### Apply what you read
1: In the forum thread about Schrodinger's research plans, what kind of database does Schrodinger intend to develop?
2: Quote the forum thread about Schrodinger's research plans from "Thanks a lot" down to "do some experiments....".
3: Continue the forum thread about Schrodinger's research plans, starting after its final comment.

### Document passage
Thanks a lot Anthony.. - Nickets
OK. You're heretical. Fortunately, in this century I think this won't get you burned at the stake!
Here's what Shrodinger is going to do with the money (excerpted from: http://www.schrodinger.com/new...
"First, additional resources will be allocated to existing projects that we view as critical, such as induced fit docking and scoring function development. Next, we will create novel tools for ADME prediction and modeling GPCRs, both of which will require major new research efforts with a long term commitment. Finally, we intend to develop a database of protein-ligand interactions, which will represent a significant advancement over currently available commercial products."
Little described above can actually be described as science unless they are going to do some experiments....
I believe that physics does probably hold the answer. However, in the 'old physics' ways, there was a competition between the experimentalists and the theoreticians. Right now, at least in the "practical" world of drug discovery, the game isn't even close, so the experimentalists generally aren't worried about challenging what the theoreticians say, since A) They lose so infrequently and B) Regardless of the "sophistication" of any model, only the experiment will be used to make a high stake decision. I hope the biotech/drug industry can get better at providing more meaningful data in the future.
Until physics allows us to see 'the answer', demonstrable usefulness is a noble goal. Good Luck! (you have 1770 days left) - CSage
I believe Physics to be the queen of all sciences! - Custom Essay
I couldn't agree more. $10M would buy a lot of useful experiments. SAMPL3 (August 1st 2011) does have some real, live experimental data not yet published- but even this is not the back and forth between experiment and theory that the field really needs. 1768 days to go. - Ant
What's the matter with you people? I *know* you don't (all) agree with me. I really won't hunt you down. Probably. - Ant
I believe a good idea explains what you intended it to.

### Data for analysis
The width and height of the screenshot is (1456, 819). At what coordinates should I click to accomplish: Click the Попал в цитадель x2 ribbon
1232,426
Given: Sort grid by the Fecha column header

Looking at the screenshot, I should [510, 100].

* * *

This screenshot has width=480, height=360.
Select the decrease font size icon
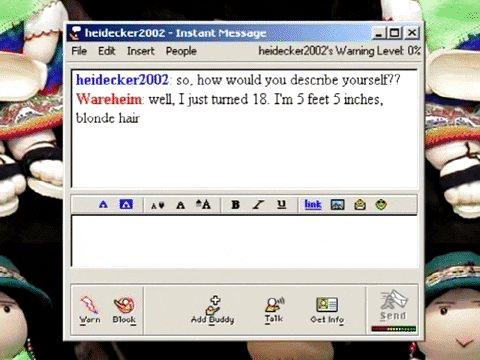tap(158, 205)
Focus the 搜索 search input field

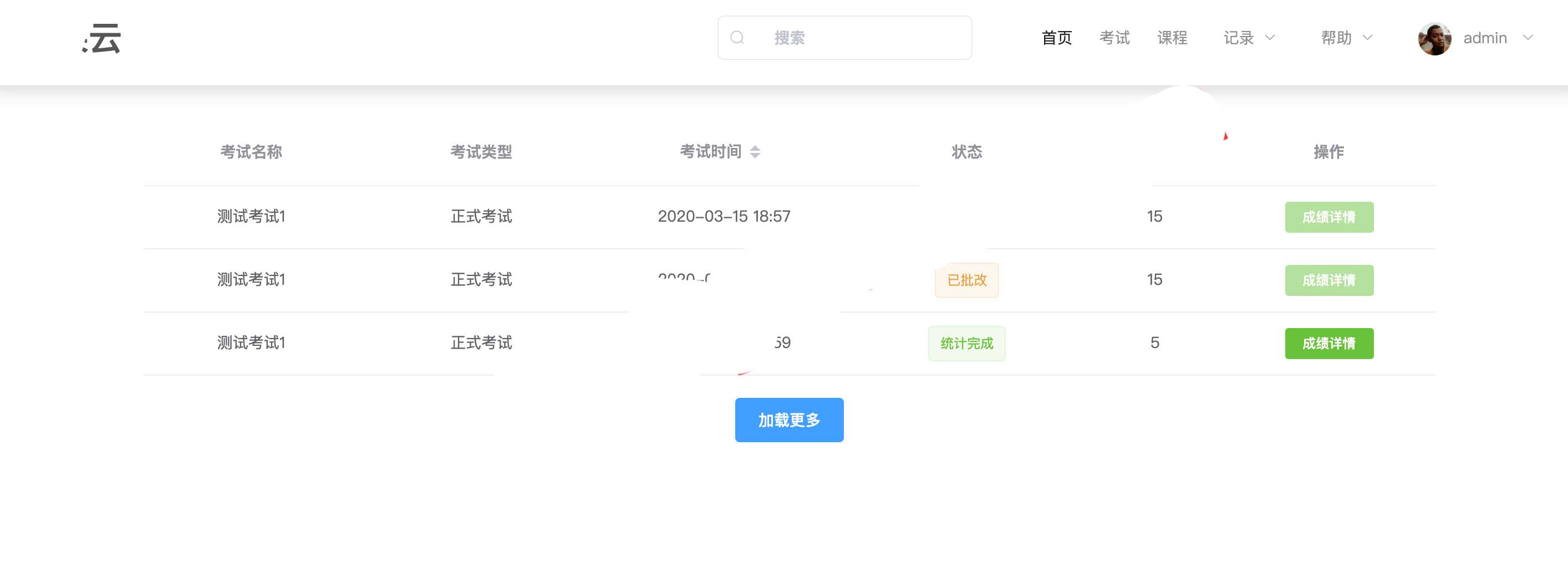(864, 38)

...

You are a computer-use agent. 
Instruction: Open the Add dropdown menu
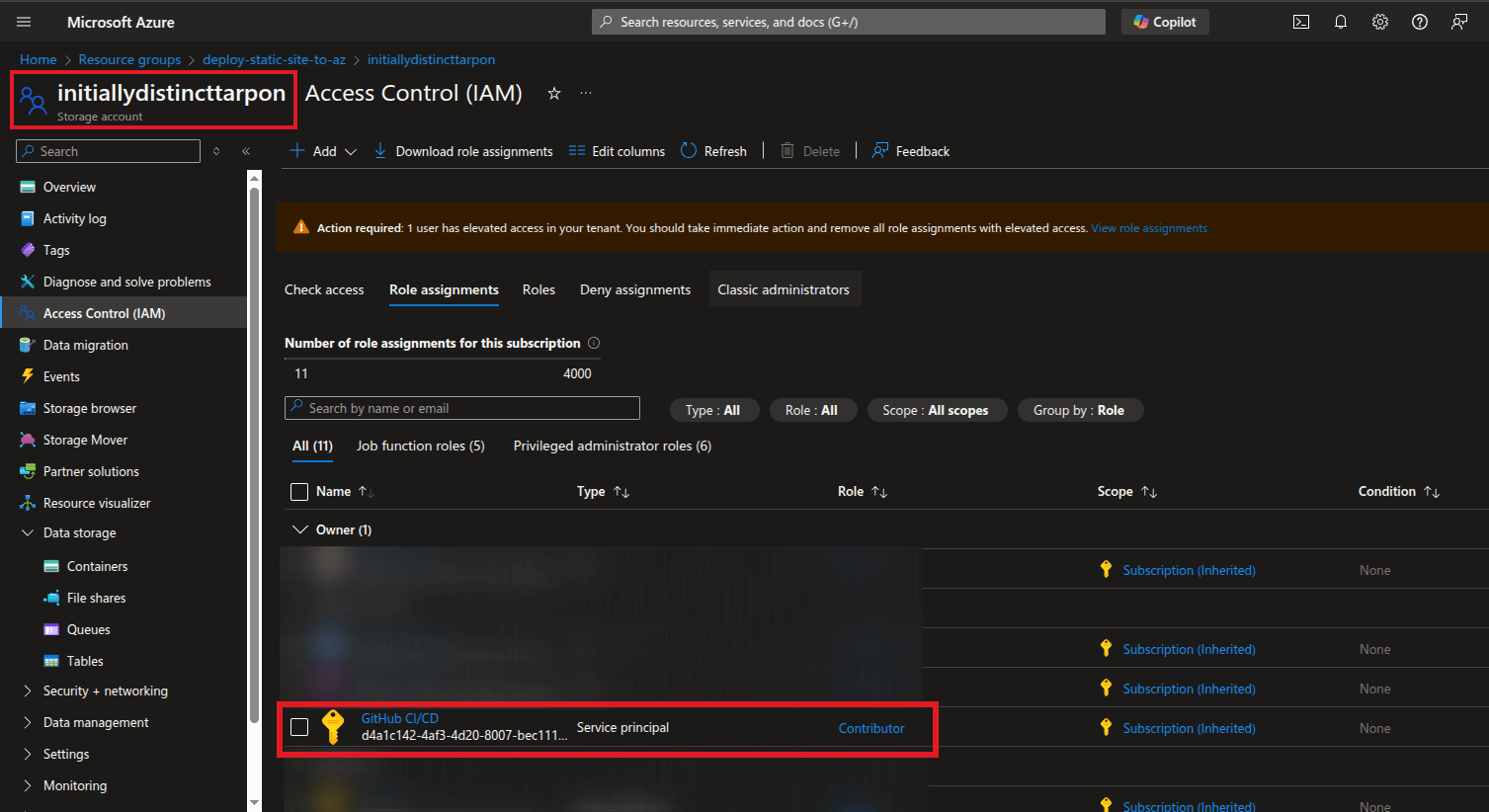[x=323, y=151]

### Expected results
1: A database of protein-ligand interactions.

2:
Thanks a lot Anthony.. - Nickets
OK. You're heretical. Fortunately, in this century I think this won't get you burned at the stake!
Here's what Shrodinger is going to do with the money (excerpted from: http://www.schrodinger.com/new...
"First, additional resources will be allocated to existing projects that we view as critical, such as induced fit docking and scoring function development. Next, we will create novel tools for ADME prediction and modeling GPCRs, both of which will require major new research efforts with a long term commitment. Finally, we intend to develop a database of protein-ligand interactions, which will represent a significant advancement over currently available commercial products."
Little described above can actually be described as science unless they are going to do some experiments....

3:
It is a good idea to get enough rest each night. It explains why we can function well on a daily basis. (of course other factors need be satisfied as well, but getting no sleep for three straight nights will not allow you to function well). Getting enough sleep may *also* explain more beneficial advantages. But even if it doesn't that doesn't mean it's a bad idea.
It's a good idea to eat too. If we don't we will die.
Running MD is often a good idea when I need limited sampling and can trust it to do a good job of say allowing sidechain exploration in the local environment of a protein/ligand complex. I can trust the results it generates more than most of the rotamer library databases which know nothing of the local environment. MD is not necesarily better than MC but it does work well. And so it is a good idea.
Not all good ideas are the best ideas. And not all good ideas have to explain more than they are intended to.
For a given sidechain motion, there can be other better methods for sampling. But as long as MD gives me reasonable results in a matter of 1-2 minutes it is good enough. Limited MD in my project support has often prospectively predicted previously unseen protein loop and sidechain movement, with subsequent corroboration by crystallography. (And even in cases where there has not yet been experimental validation, the ideas are still useful. If you play the lottery and win $1000 for every $100 spent and lose 90% of the time, it's still a good financial decision for you to buy those tickets).
And the same MD has prospectively predicted accurate folding times for small proteins. Is that not generalisable?
What percent of instances does it need to work in for you to call it generalisable?
Generalisability should not mean it has to succeed in every single case.
You've defined your ideology of what a good idea is. And maybe MD does not meet those criteria. I submit that you are too restrictive on what makes an idea (or method) good.